As for monster boxes of silver, silver will be used for barter when cash is no good (hyperinflation), grids are down (no bitcoin, no credit either) and gold is too valuable to trade for a week or even a month of food (well, we'll see - if food prices are high enough & supply chains are cut off, maybe not!)

Lordflin's picture

Silver still trades as a monetary metal... and is still loosely pegged to gold, trading in a range from roughly 80:1 to 10:1... The former when monetary concerns are minimal, the latter would be indicative of a collapse in paper... At least this would be more or less the case in a market allowed to function without intervention. Still, the connection has value as it guarantees silver will move up and down faster than gold... If you believe that paper is being trashed, and that gold will trend up as a consequence, silver is the more aggresive trade... its primary drawback being that it is difficult to store.
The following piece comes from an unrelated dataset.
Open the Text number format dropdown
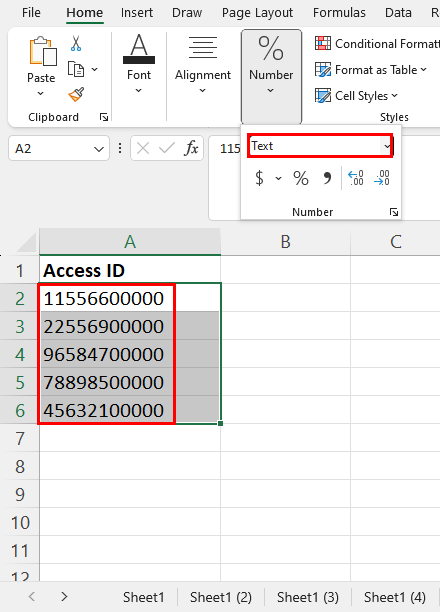 [x=387, y=146]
Interesting article... I always find this contributor to be worth reading.

Oracle of Kypseli's picture

The storage issue gets adjusted as the big players do not bother with silver so much but the small players get silver instead but the small players are many more and the storage issue on lesser amounts is not that important.

10 gold coins in your pocket equals a monster box of 500 silver in value (approx) So if there are 50 or more small players to one big player the storage is no longer a deterrent.

StychoKiller's picture

Does it matter if Ag skyrockets BEFORE or AFTER Au?  One or the other will trigger ALL PMs to rise in large measure.